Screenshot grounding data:
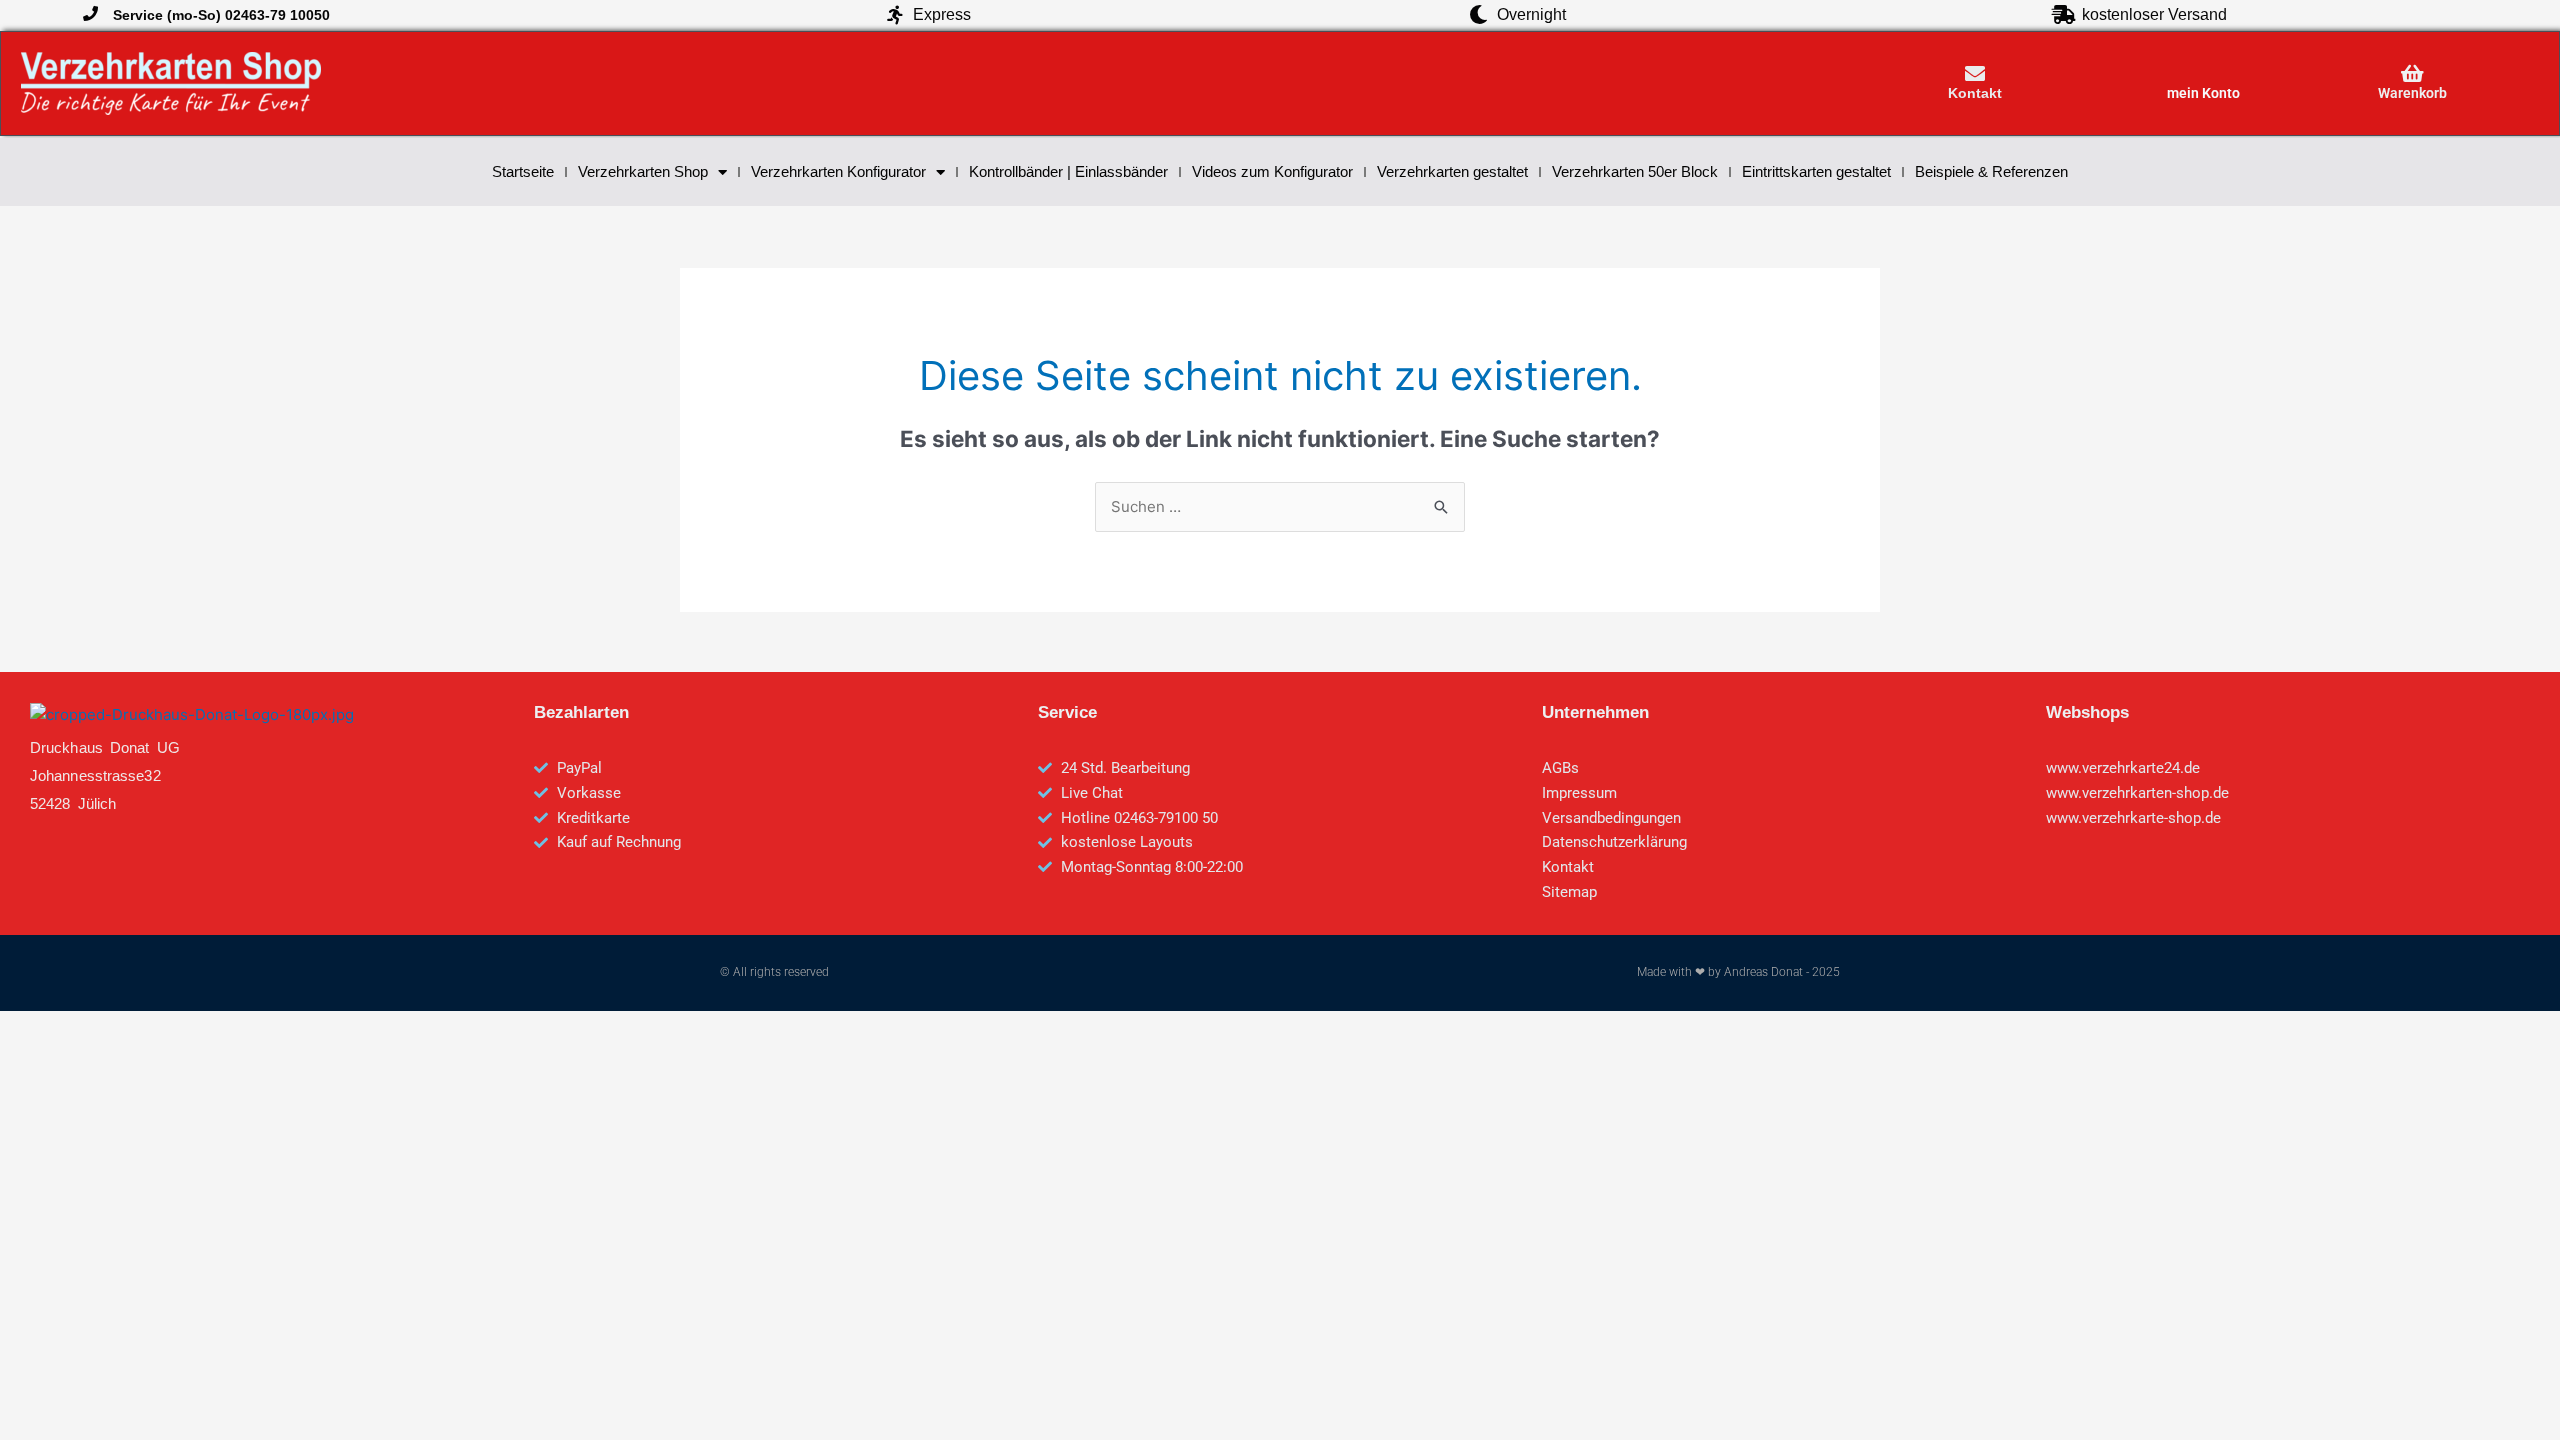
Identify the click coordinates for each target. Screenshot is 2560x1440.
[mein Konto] (2203, 74)
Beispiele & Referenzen (1991, 171)
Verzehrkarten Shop (643, 171)
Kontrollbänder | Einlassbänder (1068, 171)
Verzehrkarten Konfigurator (838, 171)
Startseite (523, 171)
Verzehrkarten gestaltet (1452, 171)
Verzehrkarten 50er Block (1635, 171)
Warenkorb (2412, 93)
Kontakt (1975, 93)
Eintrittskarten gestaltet (1816, 171)
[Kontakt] (1975, 74)
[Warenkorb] (2412, 74)
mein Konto (2203, 93)
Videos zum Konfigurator (1272, 171)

== YOUR TASK ==
Beginning at the line that holds "Verzehrkarten Shop (643, 171)", reproduce each line of the records above down to and including the last one.

== RESPONSE ==
Verzehrkarten Shop (643, 171)
Kontrollbänder | Einlassbänder (1068, 171)
Verzehrkarten Konfigurator (838, 171)
Startseite (523, 171)
Verzehrkarten gestaltet (1452, 171)
Verzehrkarten 50er Block (1635, 171)
Warenkorb (2412, 93)
Kontakt (1975, 93)
Eintrittskarten gestaltet (1816, 171)
[Kontakt] (1975, 74)
[Warenkorb] (2412, 74)
mein Konto (2203, 93)
Videos zum Konfigurator (1272, 171)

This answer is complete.